Repeat every line from the line containing "The height and" to the end of the data, exactly. Leave the pictures out.

▶ **Input for this task**
· · ·

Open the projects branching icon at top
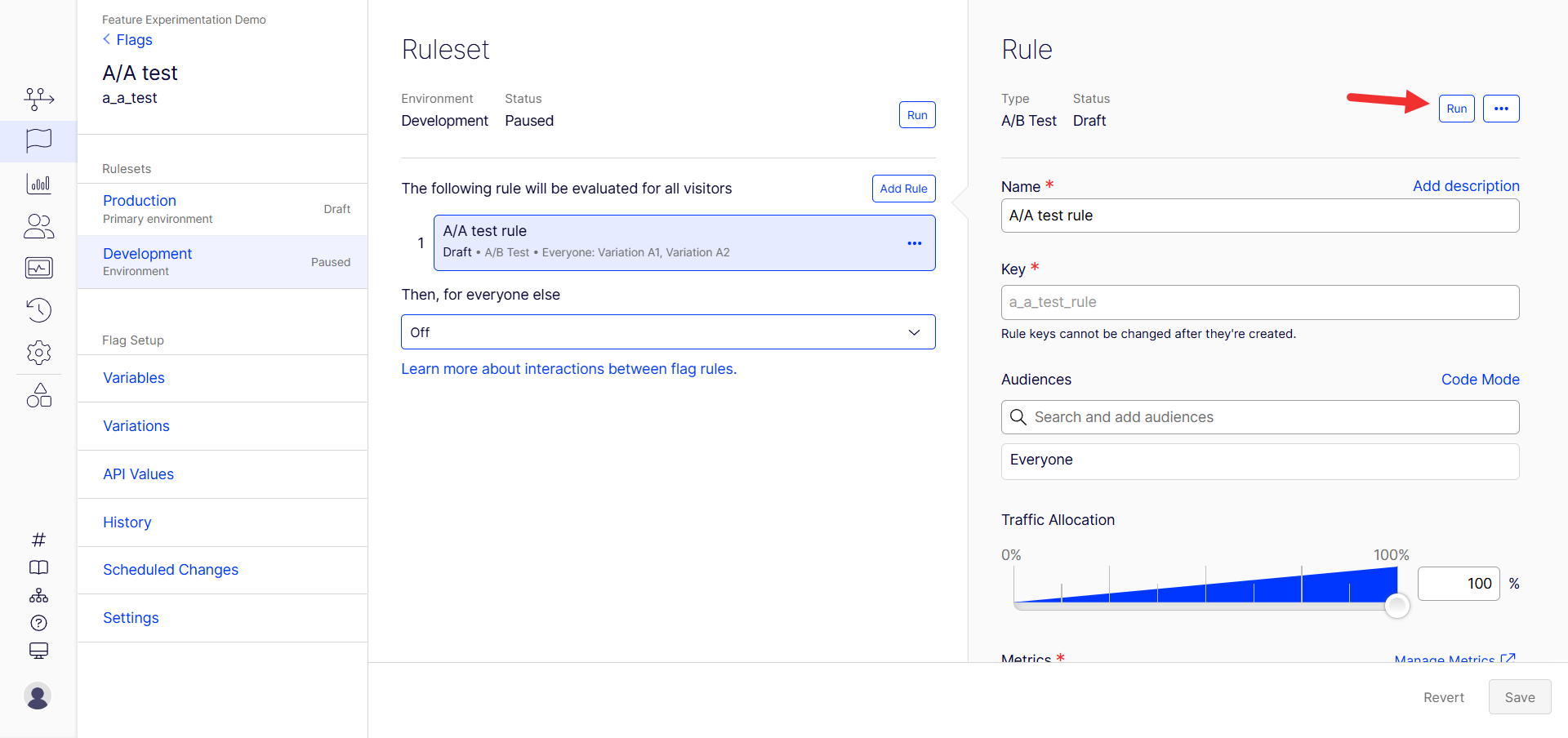The image size is (1568, 738). pyautogui.click(x=38, y=99)
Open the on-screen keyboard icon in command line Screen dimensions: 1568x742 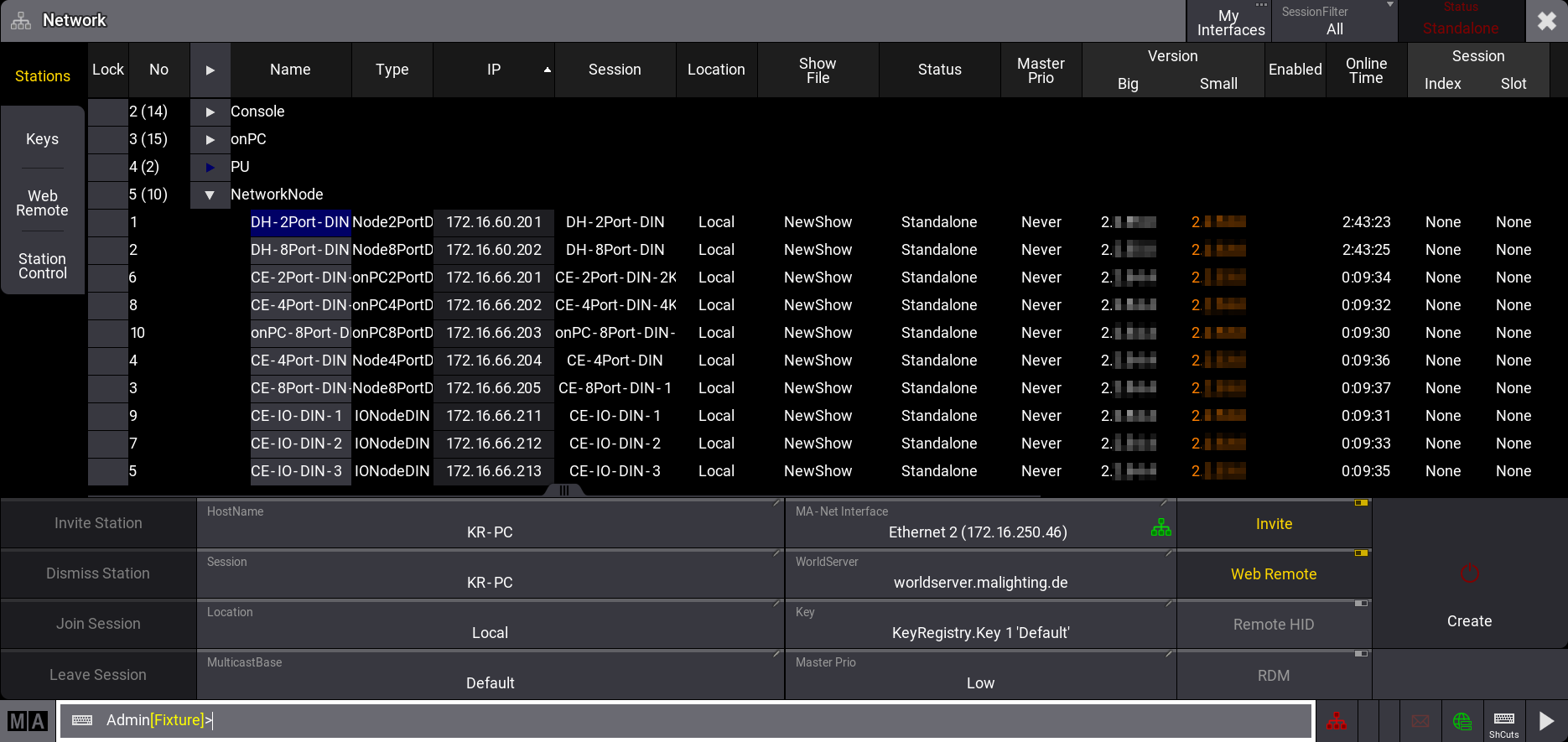82,721
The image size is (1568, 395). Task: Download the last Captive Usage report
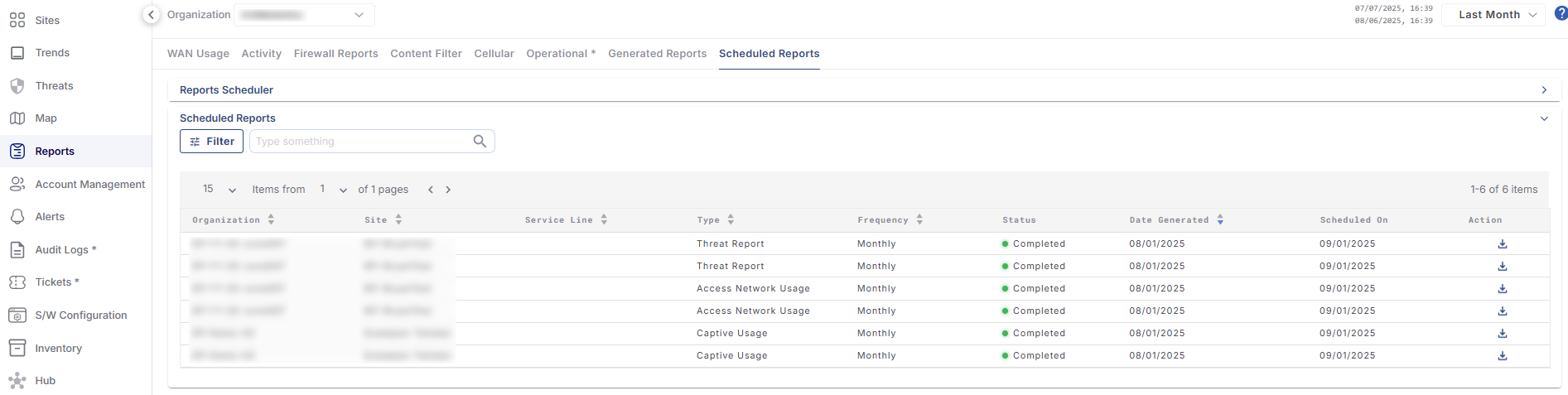1502,356
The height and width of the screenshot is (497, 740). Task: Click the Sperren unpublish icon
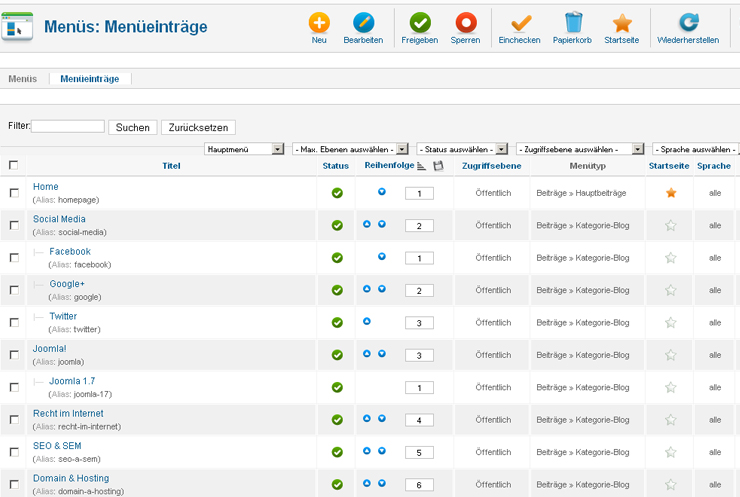466,24
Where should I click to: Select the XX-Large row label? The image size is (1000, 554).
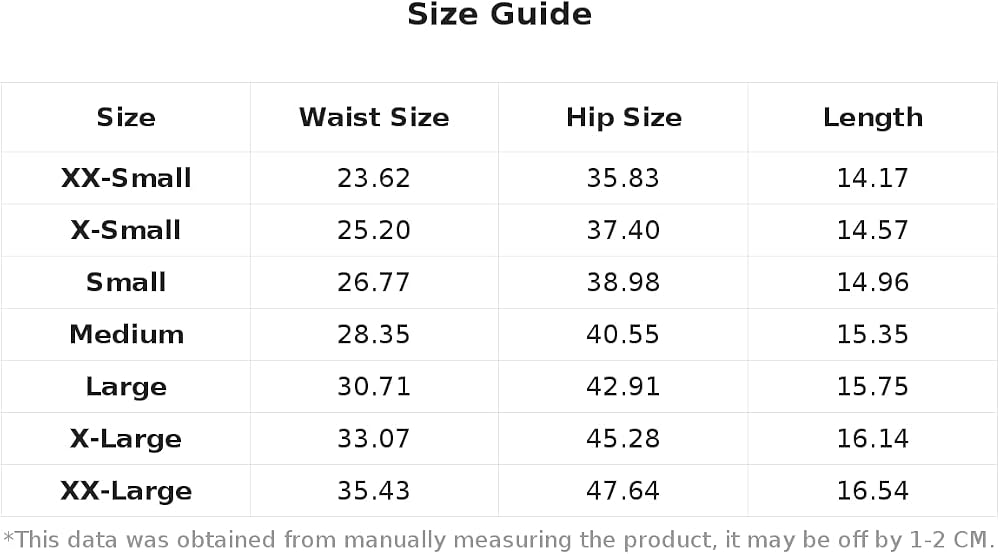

· · ·

▶ **Output below**
The height and width of the screenshot is (497, 740). Task: Click the Sperren unpublish icon
466,24
Where should I click to: Select the XX-Large row label? The image size is (1000, 554).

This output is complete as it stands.